## O que produzir
Com base no trecho do texto, responda:
(a) Quantas crianças em situação de refugiados existem no mundo?
(b) De que monocultura o Brasil seria produtor ao se tornar uma neocolônia?
(c) Por quantos quilômetros de plantações de soja é preciso ter viajado para compreender a tragédia que se anuncia?

O que nos revela um verdadeiro genocídio! Em vez de mais presídios e
redução da maioridade penal,
deveríamos ter mais escolas, cultura, esportes, artes e condições de
vida dignas. As favelas precisam se libertar do fardo das misérias
herdadas das senzalas, nesse país que mantém ainda uma elite de espírito
escravagista, que perpetua a tirania e os desrespeito aos mais
elementares direitos humanos. A situação em todo o mundo não é menos
grave, temos mais de vinte milhões de crianças em situação de refugiados
e muitos outros milhões padecem de fome, de doenças, de violências e de
misérias crônicas.
A
situação também é terrível para os nossos índios que são assassinados,
brutalizados, alcoolizados, contaminados, prostituídos, expulsos de suas
terras pelo agronegócio, pelas madeireiras, pelas mineradoras, pelos
bancos, pelas multinacionais. Toda essa economia de commodities,
voltada para a exportação, tem por meta transformar o Brasil numa
neocolônia, produtora da monocultura da soja, assim como nos séculos
XVIII e XIX, fomos a colônia exportadora do açúcar ou do café. Triste
destino. Só quem viajou por 150 quilômetros de plantações de soja,
situadas no coração do cerrado devastado, pode compreender a tragédia
que se anuncia.

## Seção de dados
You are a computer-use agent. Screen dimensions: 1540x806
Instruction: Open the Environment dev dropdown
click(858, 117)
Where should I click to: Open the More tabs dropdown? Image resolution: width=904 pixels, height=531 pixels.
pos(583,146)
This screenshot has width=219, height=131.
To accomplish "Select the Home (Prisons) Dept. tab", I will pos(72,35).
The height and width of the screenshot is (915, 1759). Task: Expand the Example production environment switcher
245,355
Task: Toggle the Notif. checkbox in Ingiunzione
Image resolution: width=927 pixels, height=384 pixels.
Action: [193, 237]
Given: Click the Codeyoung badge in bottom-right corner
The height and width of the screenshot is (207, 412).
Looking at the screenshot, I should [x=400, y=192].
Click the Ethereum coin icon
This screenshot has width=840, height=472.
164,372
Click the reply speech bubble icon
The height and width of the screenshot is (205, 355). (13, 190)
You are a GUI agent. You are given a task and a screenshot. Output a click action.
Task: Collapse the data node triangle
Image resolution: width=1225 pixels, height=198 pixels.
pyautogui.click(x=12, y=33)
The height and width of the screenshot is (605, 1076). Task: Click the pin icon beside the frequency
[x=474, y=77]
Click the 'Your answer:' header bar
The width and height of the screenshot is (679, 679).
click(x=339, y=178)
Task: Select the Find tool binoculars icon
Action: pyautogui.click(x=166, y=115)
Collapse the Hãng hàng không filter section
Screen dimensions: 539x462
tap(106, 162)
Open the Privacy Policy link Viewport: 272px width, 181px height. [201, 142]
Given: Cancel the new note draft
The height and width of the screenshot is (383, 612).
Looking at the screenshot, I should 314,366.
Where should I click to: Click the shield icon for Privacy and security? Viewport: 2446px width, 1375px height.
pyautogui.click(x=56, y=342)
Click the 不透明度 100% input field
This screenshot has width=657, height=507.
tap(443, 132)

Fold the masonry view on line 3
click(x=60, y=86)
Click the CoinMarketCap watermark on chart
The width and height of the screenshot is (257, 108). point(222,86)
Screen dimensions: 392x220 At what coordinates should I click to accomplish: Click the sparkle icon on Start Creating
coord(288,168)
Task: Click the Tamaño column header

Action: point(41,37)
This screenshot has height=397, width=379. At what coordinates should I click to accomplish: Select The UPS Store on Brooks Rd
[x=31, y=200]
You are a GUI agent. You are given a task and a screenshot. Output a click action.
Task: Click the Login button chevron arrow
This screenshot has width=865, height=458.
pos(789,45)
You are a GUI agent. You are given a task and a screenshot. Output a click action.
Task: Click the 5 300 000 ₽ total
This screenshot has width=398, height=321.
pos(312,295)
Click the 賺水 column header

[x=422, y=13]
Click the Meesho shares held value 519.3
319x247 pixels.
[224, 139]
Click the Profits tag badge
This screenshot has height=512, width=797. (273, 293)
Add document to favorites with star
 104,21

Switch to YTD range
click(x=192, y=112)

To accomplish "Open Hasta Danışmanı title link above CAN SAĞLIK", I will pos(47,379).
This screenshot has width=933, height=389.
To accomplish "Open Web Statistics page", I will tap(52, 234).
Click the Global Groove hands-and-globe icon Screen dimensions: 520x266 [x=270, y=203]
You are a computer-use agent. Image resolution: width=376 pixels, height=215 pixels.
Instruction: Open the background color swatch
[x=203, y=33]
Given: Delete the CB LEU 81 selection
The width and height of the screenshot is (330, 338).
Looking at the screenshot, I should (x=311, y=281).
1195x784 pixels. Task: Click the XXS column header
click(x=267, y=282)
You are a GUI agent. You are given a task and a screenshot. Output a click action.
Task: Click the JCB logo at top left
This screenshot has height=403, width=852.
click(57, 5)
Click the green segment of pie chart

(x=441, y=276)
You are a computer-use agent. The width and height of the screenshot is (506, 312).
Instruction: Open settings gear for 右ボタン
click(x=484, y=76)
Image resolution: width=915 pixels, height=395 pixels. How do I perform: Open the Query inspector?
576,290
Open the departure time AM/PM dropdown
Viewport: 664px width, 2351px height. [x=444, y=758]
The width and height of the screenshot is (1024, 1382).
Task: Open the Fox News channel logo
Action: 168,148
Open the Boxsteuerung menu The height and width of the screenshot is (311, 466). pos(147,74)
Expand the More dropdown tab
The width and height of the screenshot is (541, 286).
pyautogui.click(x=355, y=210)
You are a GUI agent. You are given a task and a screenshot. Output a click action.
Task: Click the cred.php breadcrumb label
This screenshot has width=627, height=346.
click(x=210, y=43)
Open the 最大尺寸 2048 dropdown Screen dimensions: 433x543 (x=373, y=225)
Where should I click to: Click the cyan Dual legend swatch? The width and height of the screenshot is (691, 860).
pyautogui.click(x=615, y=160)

## Saída
(a) Mais de vinte milhões.
(b) Da soja.
(c) 150 quilômetros.